Prepare for the inevitable (preemptive measures)
Take the opportunity of any employee changing status to bolster secrets management. If your organization has no secrets management tools or protocols in place, proactively implement them before an incident occurs.
At time of exit
Prior to exit or change of status, require the employee to catalog all credentials, other secrets and workflows they can recall. Have HR, IT, and security teams with knowledge of that employee’s activities and responsibilities check and augment that list. Cross-check the list against existing secrets management tools and enumerations and add missing entries to databases and tools. Flag volatile secrets for rotation or elimination.
Post exit checks
Repeat the checks above and ensure that all credentials and secrets have been decommissioned and/rotated and that workflows reassigned and/or retired.
Regular audits
Take the lessons learned from each change of status to augment and refine your secrets management policies and processes. Independently of actual employee departures or other changes, perform regular audits of your secrets inventory and configuration checks of the tools used to manage those secrets. Make secrets management compulsory across the entire organization.
Conclusion
Secrets in software systems are an integral part of the development and deployment landscape. Advances in software architecture, authentication, and biometrics will never obviate the need for secrets but instead multiply the number of secrets and contexts of secret management.
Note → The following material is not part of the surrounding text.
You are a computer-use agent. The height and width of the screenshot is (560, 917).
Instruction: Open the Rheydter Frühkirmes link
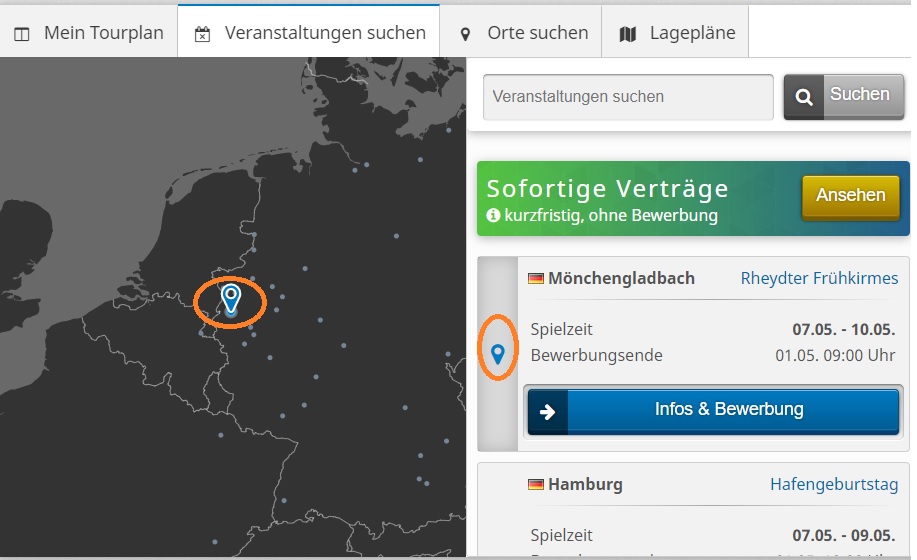click(819, 278)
A change of employee status can have an emotional impact, but a team member changing roles or exiting the organization shouldn’t affect company cybersecurity posture, except in a positive fashion, from lessons learned.
Don’t wait until the employee or contractor has left the scene to take action. Forensics are expensive and seldom capture the full scope of ex-employee purview over secrets and workflows. And don’t wait until mismanaged secrets enable or worsen a breach. Instead, start managing your software secrets, including NHIs, today.